Hair loss can be quite problematic for those who experience it. Today, despite progress that we have done on different medical applications, there is still little we can do to avoid it. Pretty frustrating, don't you think?
Now, researchers from North Carolina State University have identified a microRNA (miRNA) that could regenerate hair and lead to its regrowth. This miRNA, miR-218-5p, could be a promising candidate for future hair regrowth medications.
The new treatment is based on recent hair loss studies. Studies show that hair follicles do not disappear where baldness occurs. They simply shrink due to decreased blood flow. This means that if those dermal papillae (DP) cells that shrink could be replenished, they could eventually recover and start producing thick hair regrowth again.
Restart the hair
The researchers looked at the patterns of hair regrowth and hair regeneration in mice and looked at how quickly hair regrowed in subjects treated with different methods. One group obtained DP (dermal papilla) cells in 2D culture. Another DP cells in 3D spheroidal culture (a three-dimensional scaffold that imitates the environment of a cell). The latter group received a common hair loss treatment, Minoxidil.
Incredibly, the researchers found that mice treated with spheroidal DP in 3D culture achieved hair regrowth, regaining the hair's 90% in just 15 days.
Hair regrowth, the cellular way
"3D cells in a keratin scaffold performed better, as the spheroid mimics the microenvironment of the hair and the keratin scaffold acts as an anchor to keep them where they are needed". They talk Ke Cheng e Randall B. Terry, Jr. Professor of Regenerative Medicine at NC State College of Veterinary Medicine and Professor in the Joint NC / UNC State Biomedical Engineering Department.
"We were also interested in how DP cells regulate the growth process of the follicle, so we looked at the exosomes, especially the exosomal miRNAs of that microenvironment."

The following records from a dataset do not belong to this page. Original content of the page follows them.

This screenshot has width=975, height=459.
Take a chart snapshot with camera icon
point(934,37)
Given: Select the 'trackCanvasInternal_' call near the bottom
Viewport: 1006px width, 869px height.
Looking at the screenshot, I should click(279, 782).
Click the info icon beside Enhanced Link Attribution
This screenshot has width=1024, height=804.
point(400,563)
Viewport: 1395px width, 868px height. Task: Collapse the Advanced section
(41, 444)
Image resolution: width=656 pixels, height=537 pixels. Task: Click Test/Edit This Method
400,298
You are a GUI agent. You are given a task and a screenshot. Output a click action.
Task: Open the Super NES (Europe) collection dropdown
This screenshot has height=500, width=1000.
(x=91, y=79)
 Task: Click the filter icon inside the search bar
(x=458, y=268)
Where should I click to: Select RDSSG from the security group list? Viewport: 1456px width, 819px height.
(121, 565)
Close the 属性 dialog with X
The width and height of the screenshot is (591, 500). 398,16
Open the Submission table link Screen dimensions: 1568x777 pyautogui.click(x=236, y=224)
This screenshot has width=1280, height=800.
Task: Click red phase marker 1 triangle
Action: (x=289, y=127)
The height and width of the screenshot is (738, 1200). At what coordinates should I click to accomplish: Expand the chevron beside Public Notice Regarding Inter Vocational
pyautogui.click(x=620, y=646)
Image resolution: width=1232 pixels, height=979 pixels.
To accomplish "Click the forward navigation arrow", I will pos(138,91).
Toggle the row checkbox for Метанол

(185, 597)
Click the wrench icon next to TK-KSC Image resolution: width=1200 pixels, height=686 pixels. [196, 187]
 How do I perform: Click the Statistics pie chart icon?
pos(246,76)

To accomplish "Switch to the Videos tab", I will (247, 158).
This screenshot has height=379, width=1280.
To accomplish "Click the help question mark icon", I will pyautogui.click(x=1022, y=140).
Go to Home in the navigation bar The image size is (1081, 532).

Exosomes are tiny sacs containing miRNA secreted by cells. These miRNAs regulate gene expression and Cheng and his team discovered that
could promote the molecular pathway responsible for creating hair follicle growth.
More specifically, they found that the increase in miR-218-5p promoted hair follicle growth, while blocking it caused the follicles to stop functioning.
Better yet, Cheng added that these miRNAs could be used in small molecule-based drugs. Non-invasive treatments for baldness, especially for the regrowth of men's hair. Now, researchers are focusing on studies that will use miRNA to promote hair regrowth.